Não: A comparação com os outros, potenciada pelas redes sociais (os outros que, nessas redes, parecem sempre levar
uma vida mais interessante, bem-sucedida, atractiva, divertida, melhor do que a
que "eu" levo), também ajuda ao mal-estar hoje muito sentido em todas as gerações, mas, de modo
especial, entre os mais novos/estudantes universitários. Interacções simples, como falar com o
empregado do café ou com alguém na rua melhora mais o bem-estar do que aquilo
que se pensava. Não devíamos prescindir do face a face, antes criar
rotinas para estar mais vezes com os amigos. E o mesmo se diga, para a
democracia, da importância da “política corporal”: “pratica uma política
corporal - não chega a denúncia cibernética, nem a indignação de sofá.

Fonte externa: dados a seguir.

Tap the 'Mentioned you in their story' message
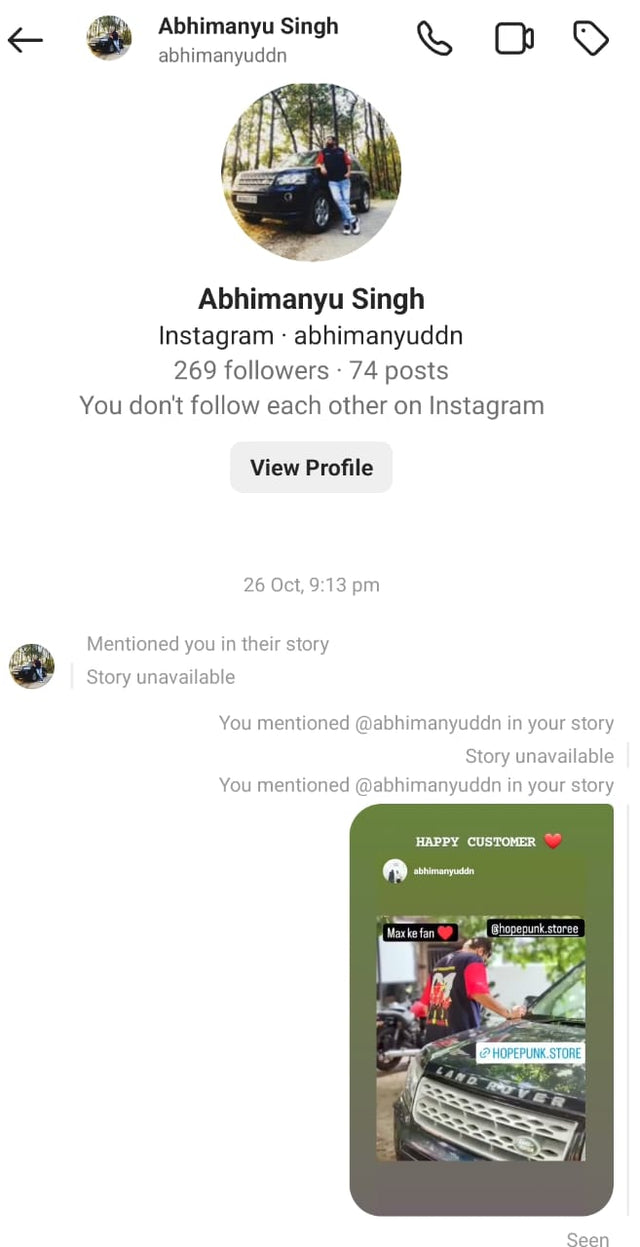The height and width of the screenshot is (1247, 640). [208, 644]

Muitas vezes, a rua é necessária para haver mudança. E, ainda nela, criar
novos amigos políticos capazes de a concretizarem. "Ao
poder convém que o teu corpo apodreça na poltrona e as tuas emoções se dissipem
num ecrã. Sai à rua. Leva o teu corpo para lugares desconhecidos e envolve-te
no meio de estranhos. Faz amigos novos e participa em manifestações na sua
companhia" (T.Snyder, p.67)
Sim: A tecnologia está a eliminar as interacções sociais normais. Não surpreende, desta sorte, que Jean
Pierre Casey nos proponha "desenvolver métodos de 'desintoxicação' digital
global”, bem como a "redescoberta do silêncio (...)

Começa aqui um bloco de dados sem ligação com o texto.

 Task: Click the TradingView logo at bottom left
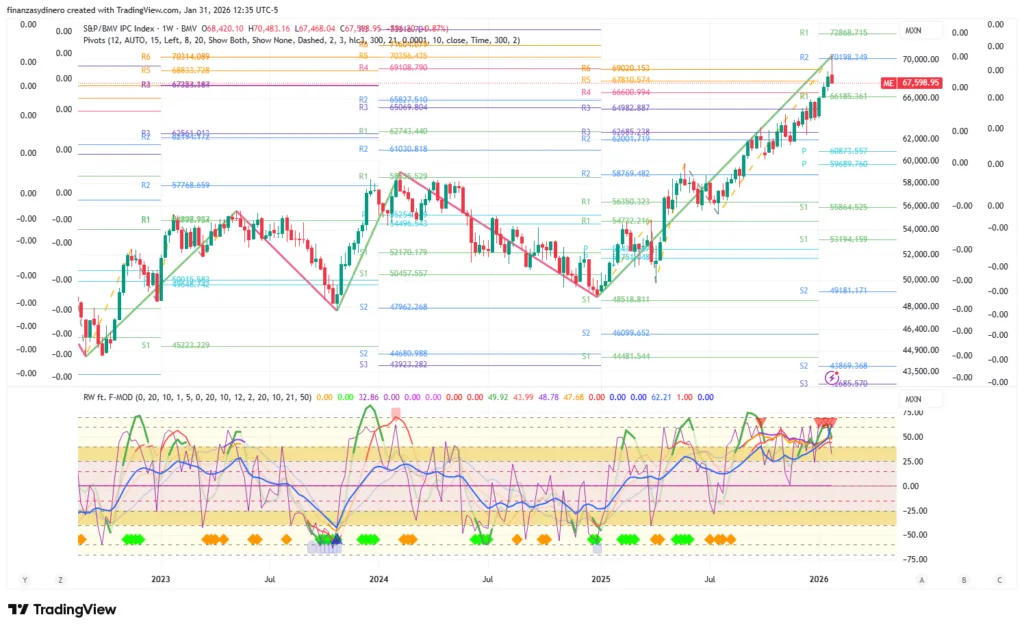click(62, 609)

e redescoberta das virtudes. (...) Numa era digital de ritmos acelerados, a
virtude da paciência é provavelmente uma das mais vulneráveis. Toda a nossa
espera salvífica é uma história de espera (...) Ora, a paciência está intrinsecamente
ligada à virtude teológica da esperança" (Jean Pierre Casey, Brotéria). E
o destacado intelectual Nuccio Ordine acrescenta: “Quando pergunto a 500
estudantes quantos não têm facebook, no primeiro ano da faculdade, há cinco que
levantam timidamente a mão. Então e porque têm facebook?, pergunto. E
respondem-me: porque lá temos 1500 amigos. E eu digo: fica a saber que um
homem, no fim da vida, se teve 3 amigos pode gabar-se de ter sido muito rico” (Nuccio Ordine,
Conferência FFMS). Não é com relações
superficiais que nos construímos, realizamos e erguemos a paz.
Sim: eis uma crítica fácil e muitas vezes repetida às redes
sociais, mas que não tem acomodação na realidade (verificada e estudada). No ano de 2011, em Portugal, cerca de 94%
dos utilizadores de redes sociais tinha perfil no facebook; assim, aquilo que foi possível verificar é que uma esmagadora maioria daqueles que são frequentadores das redes sociais as utilizam para se manterem em
contacto com o seu habitual grupo de amigos (offline); isto é, as redes sociais, são o
prolongamento, em uma plataforma diferente, das conversas com, genericamente,
as mesmas pessoas com quem estamos no café, no restaurante, no trabalho, na
escola, na universidade, no teatro ou no cinema.